Turkish exports to Russia increased by 84% in 2022. At the same time, in January 2023, it turned out to be 2.5 times higher than in January 2022, and according to preliminary data, the growth continues in the first half of 2023. The global financial infrastructure, such as the SWIFT system, allows the West to track all these transactions, as well as the fact that payments in dollars and euros are completely transparent to the central banks of the countries concerned. In fact, such a calculation scheme can be called a financial vice, with the help of which it is possible to restrict the trade of Russia – or any other country.
Options for countering secondary sanctions
And the pliers began to tighten even more. In the West, they began to introduce secondary sanctions – that is, they began to pursue specific companies that do business abroad with Russian partners. In the first half of 2023, more than 130 sanctions were imposed on third-party companies as part of ensuring the effectiveness of anti-Russian bans by the US, EU and UK. These are companies from 37 countries: Cyprus, China, Iran, UAE, Great Britain, etc. The threat of secondary sanctions has affected small countries, which fear the consequences for their economies of possible Western displeasure. And also – to large companies from countries that are confident in themselves (for example, China). It’s just that these companies made a lot of money in the US or Europe and did not want to risk their income to maintain contacts with Russia.
In September 2022, the head of VTB Andrey Kostin proposed to consider the creation of special financial structures in partner countries through which transactions can be carried out in national currencies. Later, in December 2022, at a meeting of the RSPP working group on improving foreign exchange regulation and international payment mechanisms, various ways of ensuring cross-border payments were discussed.
The full list of proposals was not reported in the press for obvious reasons. However, it is known that mostly tokenized and physical gold have been discussed as payment options with foreign partners, including the possibility of using digital rights.
It is also known that at the meeting the possibilities of the Chinese IIST system and the decentralized interbank messaging system DSMS, created at the St. Petersburg State University, were compared. It was decided that it is necessary to create a special financial platform for payments with partners from other countries in certain currencies and volumes. The platform in confidential and secure mode will allow connection with companies and banks for further interaction.
A payment system without US influence
Until July 2023, the development of the payment situation between the countries and the increasingly open crisis of the global dollar financial system contributed to the formation of an understanding of the common interests of the countries that are not included in the “golden billion”. At the plenary session of the Financial Congress of the Bank of Russia, the CEO of VTB Andrey Kostin raised the issue of the need to create a new system for international payments and financial market infrastructure for the countries of the Global South (to which, however, Russia will also join) .
“Many countries already have their own national systems – in Russia, China, India. Efforts are needed to connect these systems, to unify, to develop common principles and approaches”, explained Andrey Kostin. “And this, I think, is a relatively simple task, it can be solved in the near future.” Kostin sees the interaction of national payment systems through the use of blockchain technology, which will allow replacing direct correspondence relations, mainly through American banks, with horizontal connections between local banks.
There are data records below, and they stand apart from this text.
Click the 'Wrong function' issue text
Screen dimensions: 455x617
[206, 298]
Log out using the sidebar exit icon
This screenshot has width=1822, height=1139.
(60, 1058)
For example, the DSMS system (Decentralized Interbank Messaging System), created at the University of St. Petersburg, will completely replace the previously used global financial messaging system SUFT. DSMS is based on blockchain technology and there is no single operator that can forcibly disconnect a participant or change the data in any way.
“That is, the system simply does not have one center and “control panel”, all users have access to the necessary information and can exchange banking messages without the restrictions that SWIFT has,” explained Dmitry Shishmakov, director of the Center for Distributed Registry Technologies at the State University in Saint Petersburg. The system is already created, it can be applied.
According to expert Andrey Lisitsyn, DSMS has “an important feature – the ability to create a confidential and secure chain of interaction not only between financial institutions, but also industrial enterprises and groups of companies.”
Financial Market Independence in the Global South
A US-independent payment system is only the first step. A modern financial system must equally ensure the movement of goods (and payment for them) and the movement of capital. Until now, the opening of the financial markets of developing countries meant primarily their opening to Western capital. Domestic investors from the countries of the Global South invested in financial assets abroad through the financial infrastructure under the control of the collective West. The blocking of assets owned by Russian investors in European and American depositories has made clear all the risks of this state of affairs.
Therefore, the creation of an alternative international depository settlement center is on the agenda, primarily for the BRICS countries, the Arab states and other major economies of the Global South. “We believe that the Gulf countries can be the main center, the new center of the financial depository,” Andrey Kostin said at the plenary session of the Financial Congress of the Bank of Russia.
This depository can become an alternative to “Euroclear/Clearstream” (one of the main clearing houses in Europe). For this purpose, it must be supranational and its founder can be a special regional fund created, for example, by the countries of the Middle East, BRICS or other interested parties from the Global South. The rules of its work will be determined by a separate international agreement, and the “soft” currencies of the leading countries – the founders of the depository – will become the base currencies for payments.
For Russia, the appearance of such a depository, connected by a working “bridge” with the Russian National Settlement Depository, will stimulate the recovery of the activity of the financial market and will positively affect the interest of foreign investors in Russian securities. At the same time, Russian investors will have access to the securities of countries participating in this international settlement depository. That is, there will be a real opportunity to invest, for example, in “Aramco” shares, for example, without the risk of these securities being blocked. And Russian companies with ambitious investment projects will be able to attract funds from investors from Arab countries or China.